This study investigates the performance of various noble metals supported
on different carriers to identify important parameters for the design
of selective catalytic systems. Iridium emerges as the most active
and selective metal, and the performance is shown to be strongly influenced
by the choice of carrier. Specifically, when supported on TiO2-rutile (TiO2-r), a 2-fold increase in the reaction
rate and unprecedented CH3Cl selectivity (≤95%)
are observed, outperforming carriers such as SiO2, ZrO2, Al2O3, CeO2, and MgO, as
well as TiO2-anatase, which all exhibit comparable activity
and selectivity patterns (≤38% CH3Cl). Moreover,
Ir/TiO2-r displays a lower deactivation rate
(≤2.5 times) with respect to other supported systems. Microscopy
analysis reveals that the epitaxial growth of IrO2 on TiO2-r impacts the size and morphology of the metal nanostructures
obtained upon reduction compared to those formed on other carriers.

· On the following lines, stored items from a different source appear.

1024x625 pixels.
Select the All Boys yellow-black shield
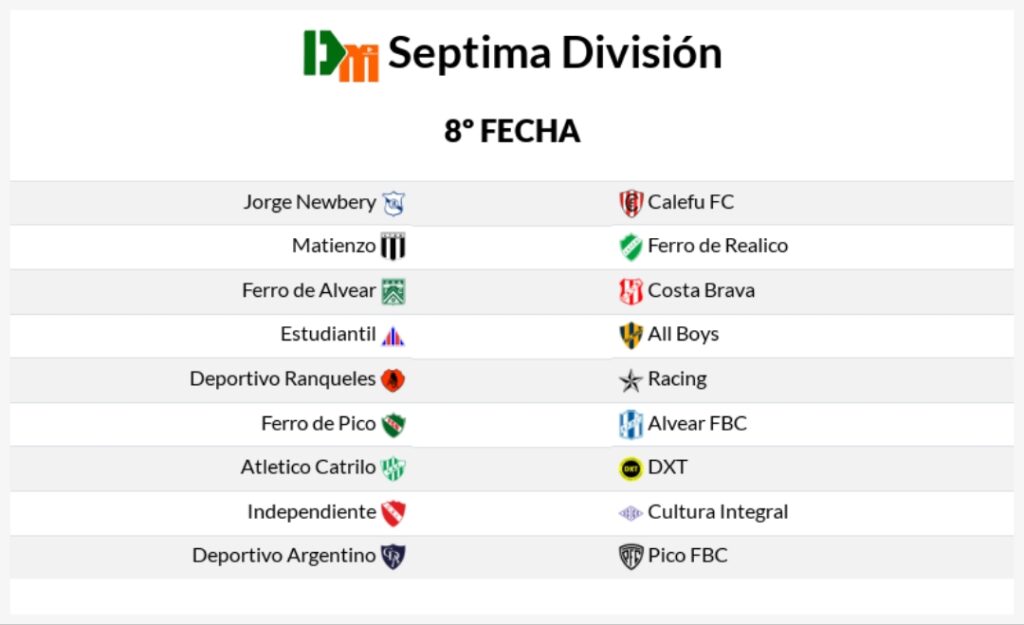631,335
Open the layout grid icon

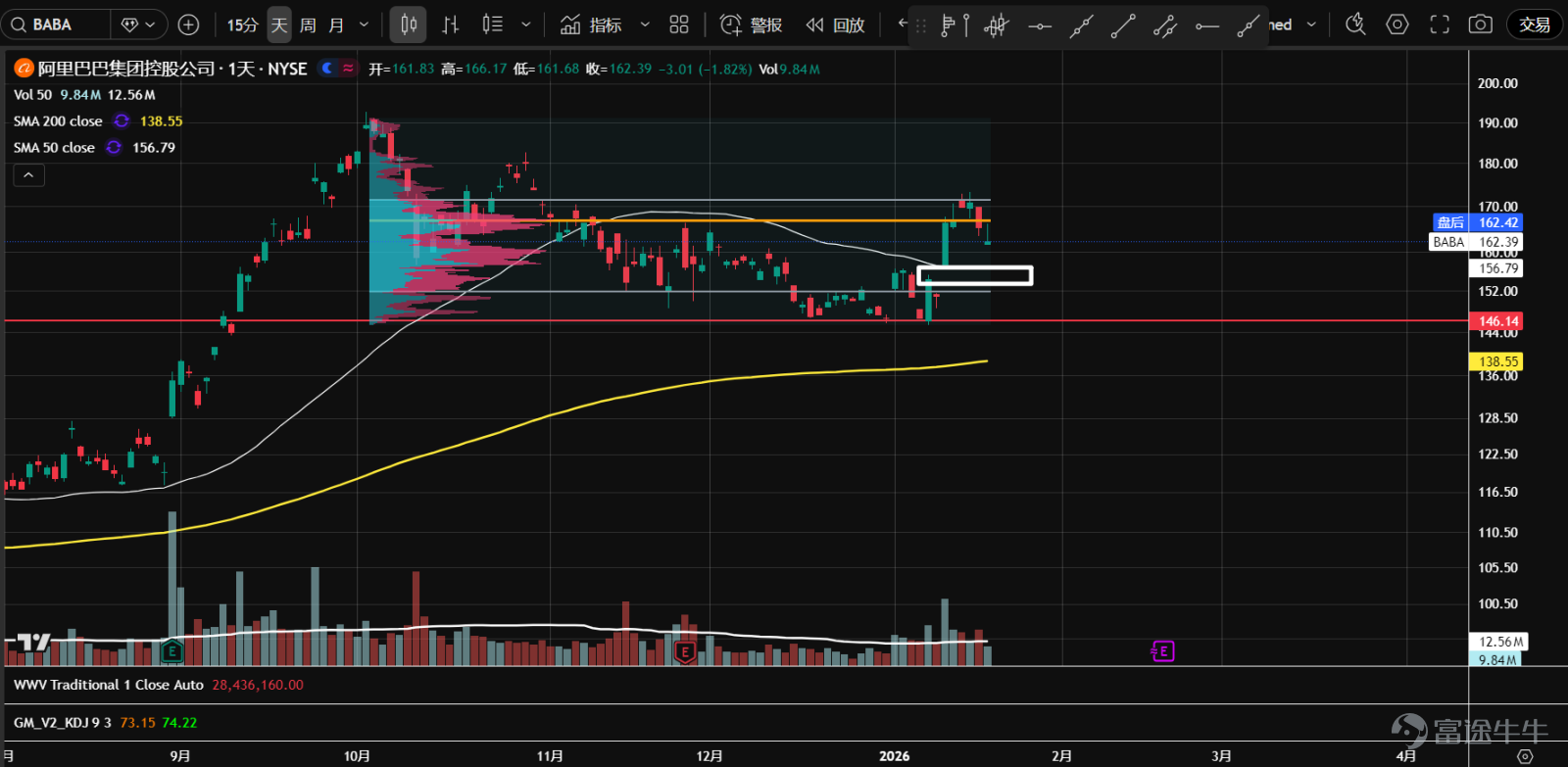click(679, 24)
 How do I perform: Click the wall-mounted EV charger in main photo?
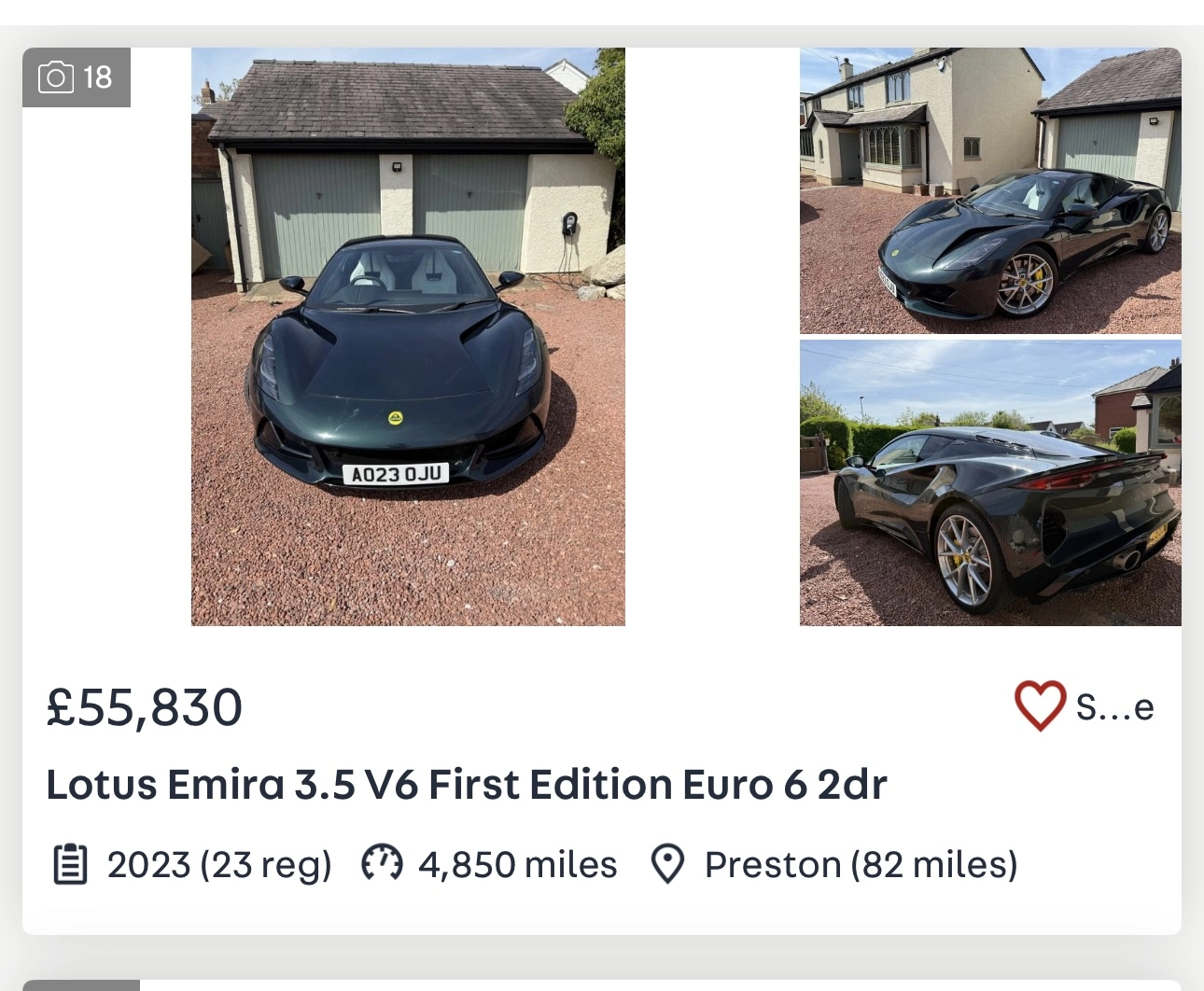point(568,224)
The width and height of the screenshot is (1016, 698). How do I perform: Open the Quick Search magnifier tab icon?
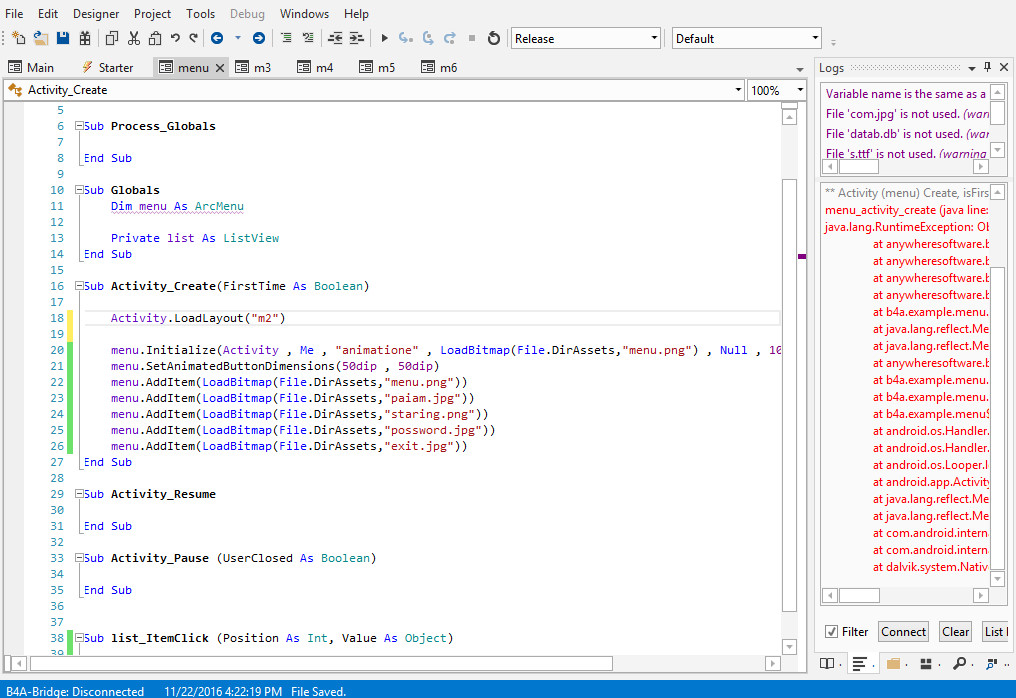point(959,663)
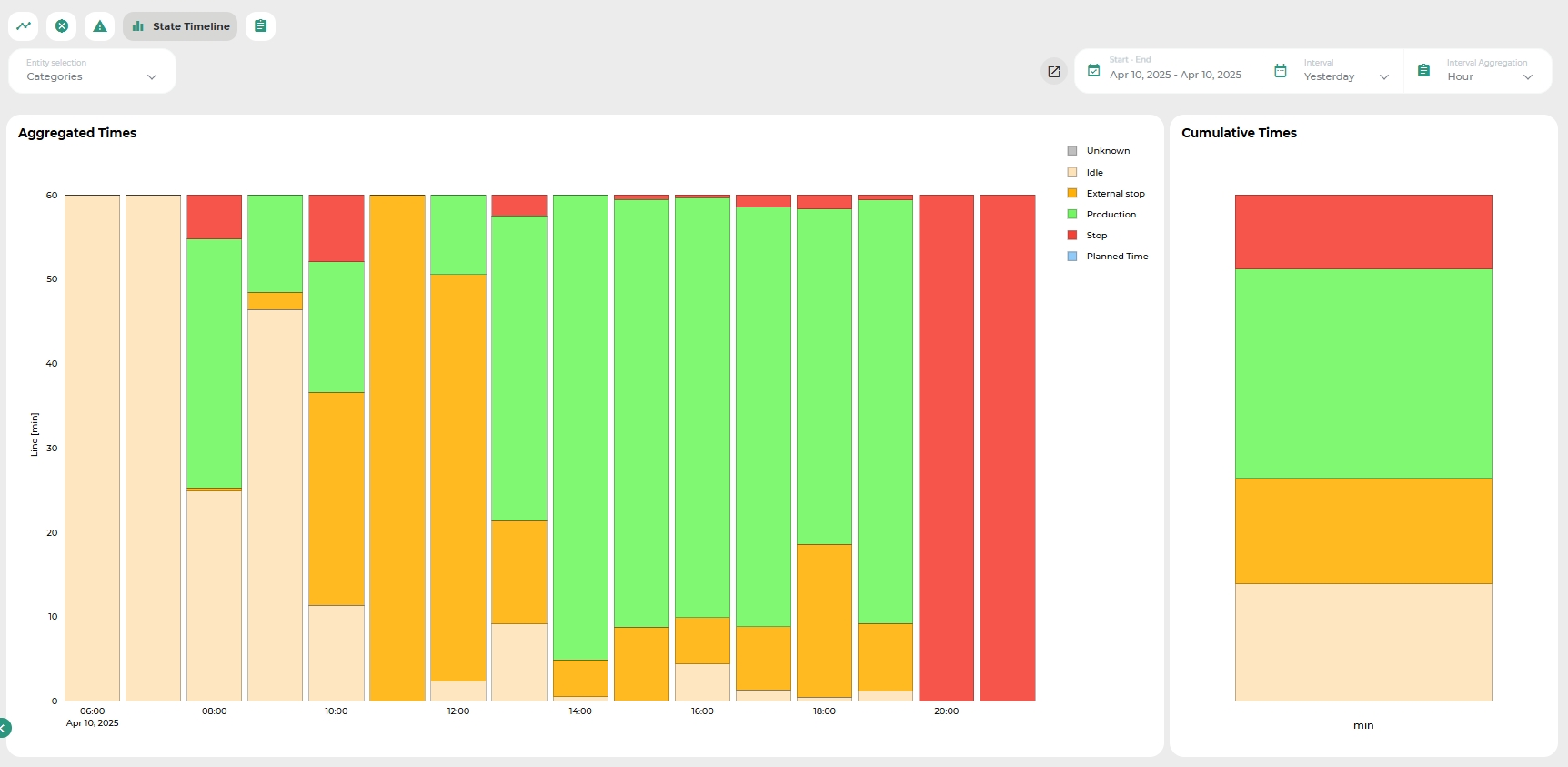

These epitaxially directed nanostructures suppress the undesired over-hydrogenation
of CH3Cl to methane. Kinetic analyses evidence a lower
reaction order with respect to H2 pointing toward mechanistic
differences as the origin of the enhanced performance. Finally, the
higher stability of the epitaxially directed nanostructures derived
from the stronger metal–support interaction is shown to impede
sintering, the main deactivation mechanism over standard nanoparticle-based
systems; instead, activity losses are linked to increased chlorine
uptakes.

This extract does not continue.